*TASK BRIEF*:
Repeat the lines of the data exactly, from the first one through the one that contains "Given: Select the chain hook on the right".

Collected data entries
————————

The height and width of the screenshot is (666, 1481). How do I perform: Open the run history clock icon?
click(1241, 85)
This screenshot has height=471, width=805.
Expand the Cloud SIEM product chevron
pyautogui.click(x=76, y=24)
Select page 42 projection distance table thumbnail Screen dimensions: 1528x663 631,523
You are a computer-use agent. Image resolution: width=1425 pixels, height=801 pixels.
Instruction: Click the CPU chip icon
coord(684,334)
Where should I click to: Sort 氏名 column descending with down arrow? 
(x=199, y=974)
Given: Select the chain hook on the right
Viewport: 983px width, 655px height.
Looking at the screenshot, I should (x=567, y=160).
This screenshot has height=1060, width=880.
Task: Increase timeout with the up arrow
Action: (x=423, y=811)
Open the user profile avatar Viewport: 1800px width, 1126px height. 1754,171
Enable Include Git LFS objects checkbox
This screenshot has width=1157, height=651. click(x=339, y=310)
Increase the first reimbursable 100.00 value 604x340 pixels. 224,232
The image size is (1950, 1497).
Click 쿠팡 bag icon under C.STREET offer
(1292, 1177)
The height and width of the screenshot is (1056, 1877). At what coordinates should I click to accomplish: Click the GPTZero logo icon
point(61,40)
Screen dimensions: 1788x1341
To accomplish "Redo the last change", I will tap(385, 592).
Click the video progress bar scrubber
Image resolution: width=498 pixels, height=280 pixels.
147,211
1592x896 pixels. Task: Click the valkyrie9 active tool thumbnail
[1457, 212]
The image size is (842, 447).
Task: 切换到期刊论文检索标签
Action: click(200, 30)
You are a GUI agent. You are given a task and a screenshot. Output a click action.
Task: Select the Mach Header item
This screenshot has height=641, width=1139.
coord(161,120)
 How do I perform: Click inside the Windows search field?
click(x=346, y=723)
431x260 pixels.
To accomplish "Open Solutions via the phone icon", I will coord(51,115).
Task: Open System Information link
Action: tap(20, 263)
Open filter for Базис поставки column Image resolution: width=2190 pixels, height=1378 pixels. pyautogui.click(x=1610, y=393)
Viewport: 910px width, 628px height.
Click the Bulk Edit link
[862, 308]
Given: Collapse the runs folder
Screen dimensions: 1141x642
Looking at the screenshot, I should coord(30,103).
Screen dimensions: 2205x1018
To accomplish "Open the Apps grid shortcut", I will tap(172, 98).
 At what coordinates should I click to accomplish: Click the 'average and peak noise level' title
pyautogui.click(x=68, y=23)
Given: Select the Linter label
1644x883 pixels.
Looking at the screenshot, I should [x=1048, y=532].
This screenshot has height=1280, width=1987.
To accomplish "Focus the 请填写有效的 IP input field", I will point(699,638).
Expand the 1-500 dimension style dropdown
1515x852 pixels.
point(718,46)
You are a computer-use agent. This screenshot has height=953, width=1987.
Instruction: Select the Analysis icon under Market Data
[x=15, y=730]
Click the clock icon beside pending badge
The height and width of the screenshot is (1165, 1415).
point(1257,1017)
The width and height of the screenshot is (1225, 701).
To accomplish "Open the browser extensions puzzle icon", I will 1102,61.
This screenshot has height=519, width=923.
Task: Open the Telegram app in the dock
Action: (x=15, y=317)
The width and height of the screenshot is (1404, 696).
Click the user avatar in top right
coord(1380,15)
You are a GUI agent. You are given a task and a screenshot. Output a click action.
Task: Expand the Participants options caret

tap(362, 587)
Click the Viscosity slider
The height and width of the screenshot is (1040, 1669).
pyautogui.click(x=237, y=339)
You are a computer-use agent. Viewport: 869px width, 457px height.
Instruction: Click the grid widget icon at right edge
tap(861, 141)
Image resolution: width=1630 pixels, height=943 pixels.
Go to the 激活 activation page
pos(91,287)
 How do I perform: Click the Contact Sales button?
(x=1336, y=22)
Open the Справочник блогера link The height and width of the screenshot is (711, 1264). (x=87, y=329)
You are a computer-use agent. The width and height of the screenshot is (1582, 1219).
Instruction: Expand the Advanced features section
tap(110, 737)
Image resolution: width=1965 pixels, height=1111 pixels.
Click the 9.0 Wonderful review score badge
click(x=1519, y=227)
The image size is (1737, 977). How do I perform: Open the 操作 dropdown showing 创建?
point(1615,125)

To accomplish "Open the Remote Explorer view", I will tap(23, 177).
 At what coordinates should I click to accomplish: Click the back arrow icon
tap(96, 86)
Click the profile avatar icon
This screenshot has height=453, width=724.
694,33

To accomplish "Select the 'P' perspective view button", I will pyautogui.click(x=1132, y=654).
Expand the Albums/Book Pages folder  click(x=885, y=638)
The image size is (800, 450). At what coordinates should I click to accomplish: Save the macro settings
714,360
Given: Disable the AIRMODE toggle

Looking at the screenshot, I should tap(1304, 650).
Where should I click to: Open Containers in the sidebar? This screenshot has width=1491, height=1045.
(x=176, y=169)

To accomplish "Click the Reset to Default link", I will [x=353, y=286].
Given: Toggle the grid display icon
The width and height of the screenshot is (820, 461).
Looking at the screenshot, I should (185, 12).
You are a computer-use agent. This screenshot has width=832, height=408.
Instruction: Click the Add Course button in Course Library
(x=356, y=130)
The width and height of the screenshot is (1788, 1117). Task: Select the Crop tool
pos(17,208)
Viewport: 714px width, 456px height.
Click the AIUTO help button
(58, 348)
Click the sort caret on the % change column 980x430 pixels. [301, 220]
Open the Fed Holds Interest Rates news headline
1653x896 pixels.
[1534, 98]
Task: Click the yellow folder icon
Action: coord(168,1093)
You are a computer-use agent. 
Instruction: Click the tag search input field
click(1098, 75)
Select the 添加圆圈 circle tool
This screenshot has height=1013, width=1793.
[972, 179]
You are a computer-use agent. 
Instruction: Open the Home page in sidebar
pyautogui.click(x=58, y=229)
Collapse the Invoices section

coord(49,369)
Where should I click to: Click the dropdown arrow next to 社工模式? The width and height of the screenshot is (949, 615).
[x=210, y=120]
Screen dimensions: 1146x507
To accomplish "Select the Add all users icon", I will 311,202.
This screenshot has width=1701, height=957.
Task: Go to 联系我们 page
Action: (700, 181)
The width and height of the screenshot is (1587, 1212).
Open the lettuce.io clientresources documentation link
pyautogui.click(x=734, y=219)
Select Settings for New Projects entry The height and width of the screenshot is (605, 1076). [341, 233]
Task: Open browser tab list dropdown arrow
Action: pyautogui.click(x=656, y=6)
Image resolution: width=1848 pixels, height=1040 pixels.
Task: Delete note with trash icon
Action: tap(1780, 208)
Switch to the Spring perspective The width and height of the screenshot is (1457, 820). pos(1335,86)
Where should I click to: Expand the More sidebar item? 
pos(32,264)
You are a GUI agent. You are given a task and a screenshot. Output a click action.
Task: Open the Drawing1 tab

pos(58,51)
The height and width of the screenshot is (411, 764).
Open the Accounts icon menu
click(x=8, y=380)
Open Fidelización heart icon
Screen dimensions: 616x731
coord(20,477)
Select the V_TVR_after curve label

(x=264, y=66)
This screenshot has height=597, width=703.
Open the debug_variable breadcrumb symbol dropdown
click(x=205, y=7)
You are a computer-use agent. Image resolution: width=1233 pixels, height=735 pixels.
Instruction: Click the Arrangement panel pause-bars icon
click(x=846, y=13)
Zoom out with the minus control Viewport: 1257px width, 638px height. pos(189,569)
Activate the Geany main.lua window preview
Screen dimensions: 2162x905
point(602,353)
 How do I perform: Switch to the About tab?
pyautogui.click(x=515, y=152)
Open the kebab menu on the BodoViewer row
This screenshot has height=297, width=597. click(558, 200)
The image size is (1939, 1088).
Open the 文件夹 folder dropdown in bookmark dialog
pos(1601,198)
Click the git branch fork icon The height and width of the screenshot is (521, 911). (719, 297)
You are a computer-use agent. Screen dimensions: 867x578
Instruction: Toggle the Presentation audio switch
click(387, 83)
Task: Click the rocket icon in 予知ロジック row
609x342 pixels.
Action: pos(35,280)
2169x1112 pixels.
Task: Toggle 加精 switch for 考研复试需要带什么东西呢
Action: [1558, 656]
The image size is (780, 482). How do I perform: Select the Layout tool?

————————

*SOLUTION TO THE EXERCISE*:
The height and width of the screenshot is (666, 1481). How do I perform: Open the run history clock icon?
click(1241, 85)
This screenshot has height=471, width=805.
Expand the Cloud SIEM product chevron
pyautogui.click(x=76, y=24)
Select page 42 projection distance table thumbnail Screen dimensions: 1528x663 631,523
You are a computer-use agent. Image resolution: width=1425 pixels, height=801 pixels.
Instruction: Click the CPU chip icon
coord(684,334)
Where should I click to: Sort 氏名 column descending with down arrow? 
(x=199, y=974)
Given: Select the chain hook on the right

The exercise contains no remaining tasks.